The Session #43: The New Kids on the Block

The Session is a chance for beer bloggers to write on a shared topic each month. This month Carla over at The Beer Babe is hosting, with the topic “New Kids on the Block.” From her site:
“With the astounding growth of the number of craft breweries this year, chances are there’s a new one in development, or has just started out in your area… How does their beer compare to the craft beer scene in your area? Are they doing anything in a new/exciting way? What advice, as a beer consumer, would you give to these new breweries?”

Some say that America is going through a “beer renaissance.” For the first time since the 1920’s, the number of breweries in the U.S. has exceeded pre-Prohibition numbers. Movement to de-centralize food and beverages is widespread. Emphasis on locally produced items has reached every market. Popular (or least the loudest) opinion is that macro-lagers are inferior to local, small batch craft beer. There isn’t a better time to be opening a brewery… right?

With the increased national awareness of craft beer comes an increased expectation of quality. While the appeal of locally produced brews certainly gets people excited, it’s the quality that keeps them coming back. Just because a brewery is local, doesn’t mean it is producing good beer. However if a brewery can combine the local attitude of a true craft brewer with excellent and exciting beers, they can rocket to “beer-stardom.” If they can’t, they’re relegated to the heap with all the other pretenders.

Recently a private company took over the newly closed Hops Brewery near me, and re-opened as Carson’s Brewhouse, keeping the original Hops brew system (and brewer). Locals were excited that we would finally have a local brewery that could produce some exciting new beers, not the corporate-mandated boring recipes that they had been pumping out for years. Unfortunately we were wrong. The beers were just as safe as they had always been, catering to the BudMillerCoors crowd and served sub-arctic in frosty mugs. Essentially Hops in sheep’s clothing. Rumor has it that a consultant is coming in to try and turn things around, but it’s a testament to the advanced palates of the public that making fizzy yellow beer is a sure way to go out of business.
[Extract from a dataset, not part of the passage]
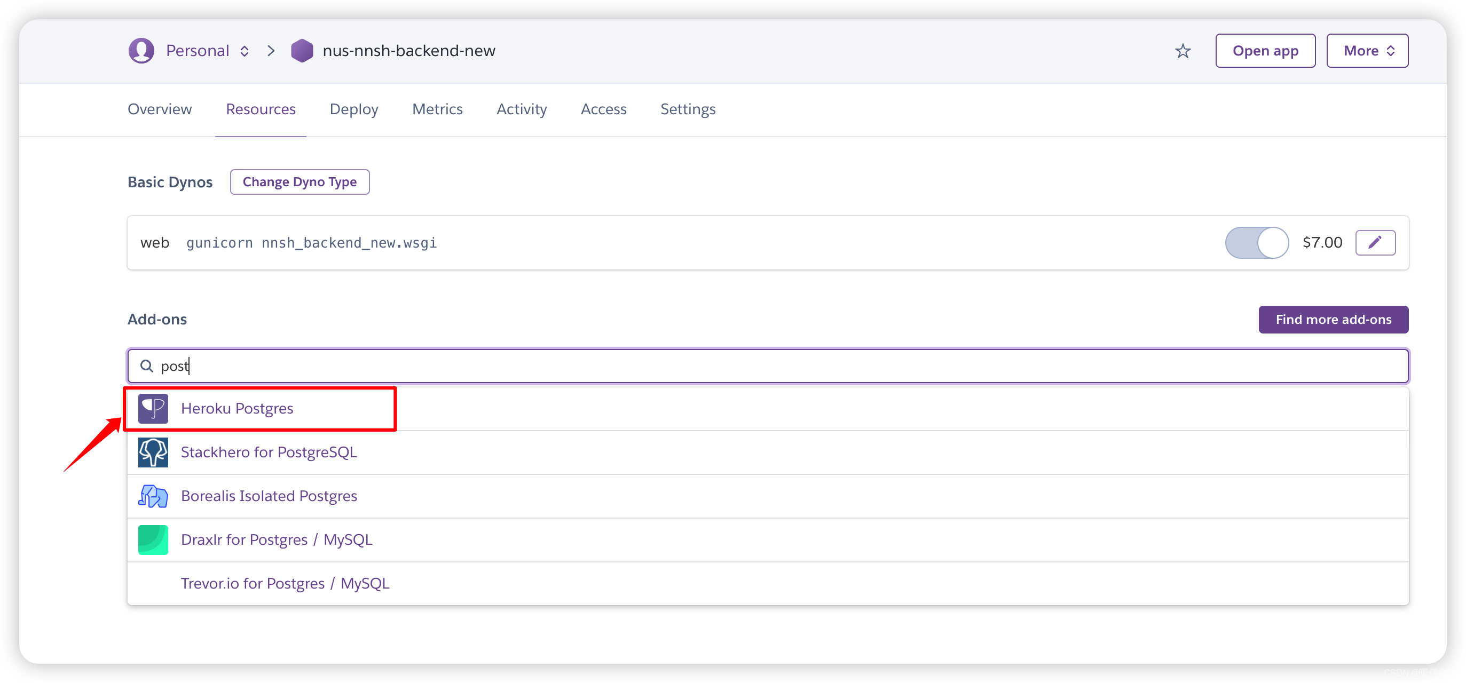Switch to the Deploy tab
On the other end of the spectrum would be Pretty Things Beer and Ale Project in Massachusetts. Even without a physical brewery to call their own (they brew on another brewery’s system, details in their own words here), they have exploded on the beer scene with their unique and downright tasty beers. They bottle only in 22oz bombers and have limited tap accounts. At the recent ACBF held in Boston, they were easily the most sought after brewery at the event…again. The year before, only a few months after producing their first beers, they were the toast of the town. They hold frequent events, release parties, and beer dinners throughout the Boston and New York areas, which creates a sense of community. Not only is this beer awesome, it’s local.

Upon tasting their beers and hearing their story at ACBF, I immediately went out the next day and bought everything they made. I bought the beers because they were good, but I also bought them because I wanted the brewery to succeed. Because they worked so hard to create that sense of involvement, of community, I will support them in everything they do.

Was I sucked into the hype? Did I drink the Kool-Aid? Why did I, cynical beer enthusiast (snob) that I am, suddenly decide to jump on the Pretty Things bandwagon? Because the beer is damn good. Take away everything else, the beer stands out on it’s own. No amount of hype, swag, promotion, prostitution, or cajoling can make a bad craft beer popular. That might work for that BudMillerCoors crowd, but craft beer drinkers know better. They already see past the marketing of those big guys, they look at quality.

So here's my advice to all those new and upcoming craft beer makers out there: brew good beer. It really is that simple. If you put out a good product, the community is going to get behind you and welcome you with open arms. But if the beer ain’t good, we ain’t gonna drink it.